In order to determine the function of BACE1 in an intact CA3 circuit, whole-cell recordings were performed from pyramidal cells and inhibitory interneurons in the CA3 area that receive mossy fiber inputs. My analyses revealed a decrease in presynaptic release at mossy fiber synapses onto CA3 pyramidal cells of BACE1 KO mice as determined by a significantly reduction in the frequency of miniature excitatory postsynaptic currents (mEPSCs) and enhanced paired-pulse facilitation ratio. In contrast, BACE1 KO mice do not exhibit significant dysfunction at mossy fiber input on CA3 inhibitory interneurons. However, presynaptic function at inhibitory input on CA3 pyramidal neurons is impaired in BACE1 KOs, as seen from a reduction in paired-pulse depression of inhibitory postsynaptic responses and a significant decrease in the frequency of miniature inhibitory postsynaptic currents (mIPSCs).

= Activity =
Write the next part of the passage above on BACE1 knockout effects in the CA3 area, starting after its final sentence.

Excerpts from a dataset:

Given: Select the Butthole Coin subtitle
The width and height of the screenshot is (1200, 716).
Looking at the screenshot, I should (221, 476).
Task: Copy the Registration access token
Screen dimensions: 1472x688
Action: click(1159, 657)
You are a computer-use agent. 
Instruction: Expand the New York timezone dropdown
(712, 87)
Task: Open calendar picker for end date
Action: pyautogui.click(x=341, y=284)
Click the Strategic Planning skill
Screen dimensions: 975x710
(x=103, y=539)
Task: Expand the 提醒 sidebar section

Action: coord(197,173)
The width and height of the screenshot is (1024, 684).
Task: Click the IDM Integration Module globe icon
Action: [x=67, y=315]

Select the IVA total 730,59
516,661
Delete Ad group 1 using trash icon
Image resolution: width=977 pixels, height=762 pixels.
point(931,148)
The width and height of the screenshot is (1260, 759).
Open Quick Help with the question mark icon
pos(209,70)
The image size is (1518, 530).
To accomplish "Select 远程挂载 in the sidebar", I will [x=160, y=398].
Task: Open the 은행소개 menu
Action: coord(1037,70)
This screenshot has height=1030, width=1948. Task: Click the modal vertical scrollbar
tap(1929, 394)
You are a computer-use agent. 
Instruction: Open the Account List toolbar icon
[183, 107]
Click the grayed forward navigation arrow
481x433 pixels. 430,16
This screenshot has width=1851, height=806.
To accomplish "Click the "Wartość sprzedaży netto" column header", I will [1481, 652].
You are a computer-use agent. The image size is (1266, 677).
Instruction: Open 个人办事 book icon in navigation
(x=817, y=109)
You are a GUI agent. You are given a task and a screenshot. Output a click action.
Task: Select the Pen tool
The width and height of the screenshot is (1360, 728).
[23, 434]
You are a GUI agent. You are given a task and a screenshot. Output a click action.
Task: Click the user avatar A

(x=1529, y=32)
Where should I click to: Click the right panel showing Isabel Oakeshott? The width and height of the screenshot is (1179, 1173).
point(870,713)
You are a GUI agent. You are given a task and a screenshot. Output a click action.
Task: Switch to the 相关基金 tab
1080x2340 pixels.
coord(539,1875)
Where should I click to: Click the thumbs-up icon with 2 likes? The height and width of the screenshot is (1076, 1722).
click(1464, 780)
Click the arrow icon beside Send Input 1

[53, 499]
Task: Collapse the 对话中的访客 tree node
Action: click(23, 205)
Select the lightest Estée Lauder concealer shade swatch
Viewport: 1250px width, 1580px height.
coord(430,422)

= Response to the exercise =
Finally, to restore the deficits caused by BACE1 inhibition, I demonstrated that brief application of nicotine can improve presynaptic release and recover mossy fiber LTP in BACE1 KOs by activating alpha7-nAChRs, which recruits Ca2+ induced Ca2+ release to rescue the abnormal presynaptic Ca2+ signaling.
In summary, my studies suggest that BACE1 may play a critical role in regulating presynaptic function, especially activity-dependent strengthening of presynaptic release. The presynaptic dysfunction seen in BACE1 KOs is likely specified by the postsynaptic target, the CA3 pyramidal neurons, independent of the type of inputs. And nicotine or alpha7-nAChR agonists may be a potential pharmacological means to circumvent the synaptic dysfunctions caused by BACE1 inhibition.